Could you reproduce, from the records below, everything from the line with "Task: Switch to the Teamstunden tab" down to the line with "This screenshot has width=720, height=406.", keeping both of those lines and changing nothing?

◆ **Records for this exercise**:
....

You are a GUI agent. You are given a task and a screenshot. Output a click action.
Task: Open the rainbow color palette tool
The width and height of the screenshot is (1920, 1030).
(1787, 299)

....

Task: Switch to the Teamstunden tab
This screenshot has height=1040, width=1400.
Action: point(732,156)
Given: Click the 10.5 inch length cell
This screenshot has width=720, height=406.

....

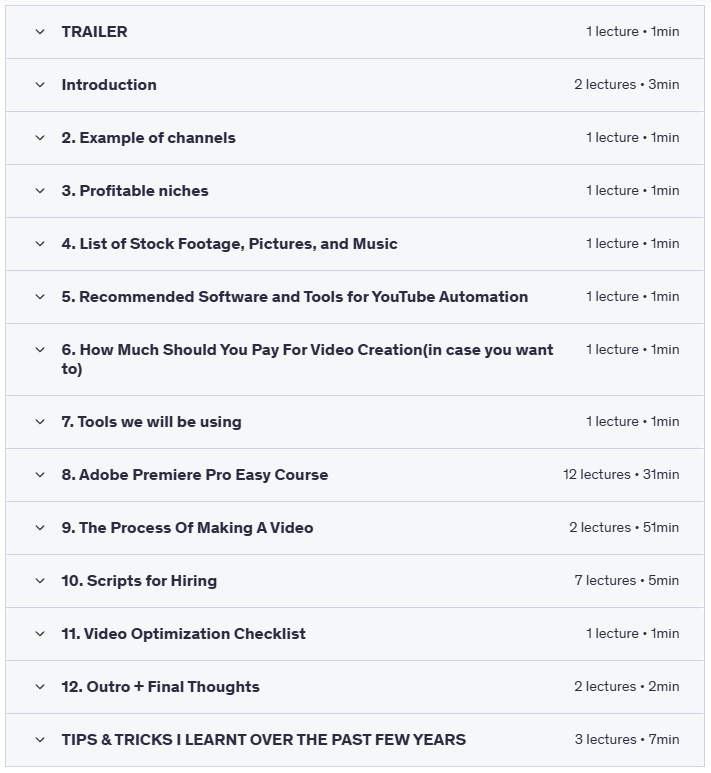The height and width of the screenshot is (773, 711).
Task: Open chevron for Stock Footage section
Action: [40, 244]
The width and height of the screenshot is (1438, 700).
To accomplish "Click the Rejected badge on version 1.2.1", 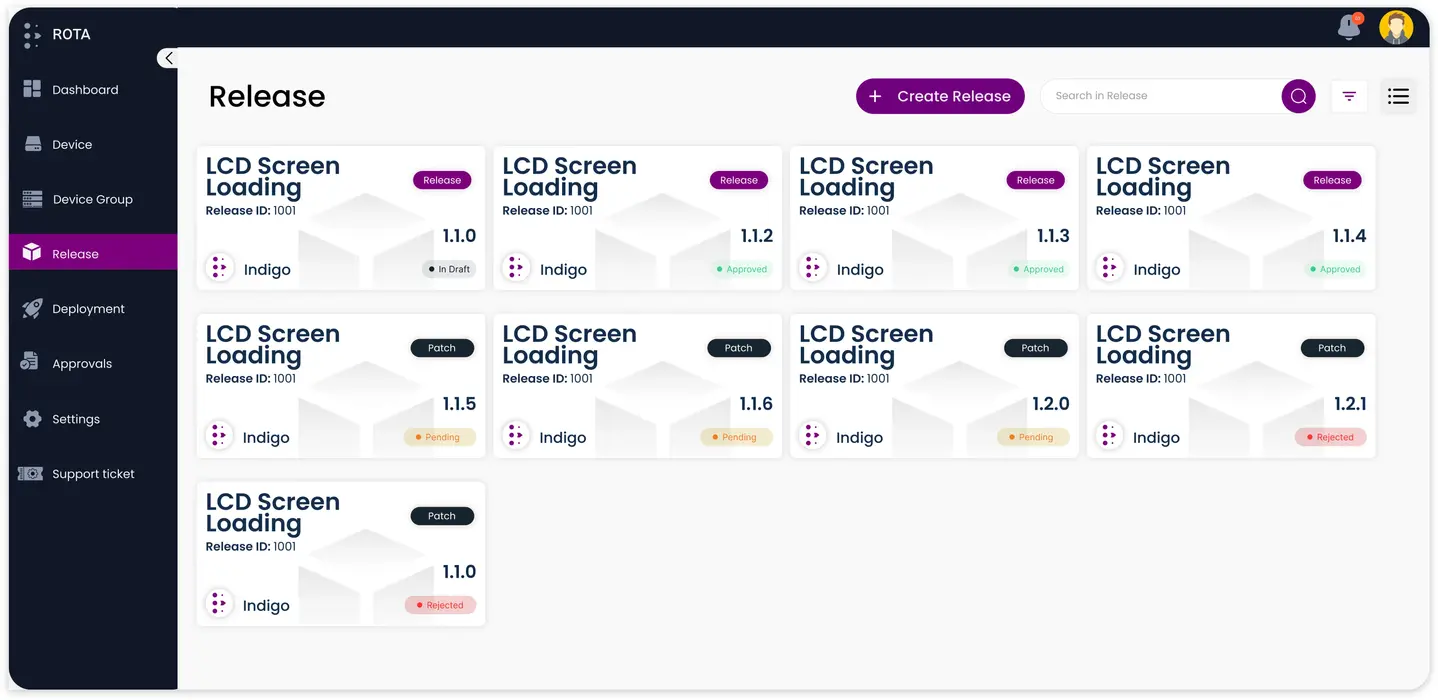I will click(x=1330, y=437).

....

◆ **Response**:
Task: Switch to the Teamstunden tab
This screenshot has height=1040, width=1400.
Action: point(732,156)
Given: Click the 10.5 inch length cell
This screenshot has width=720, height=406.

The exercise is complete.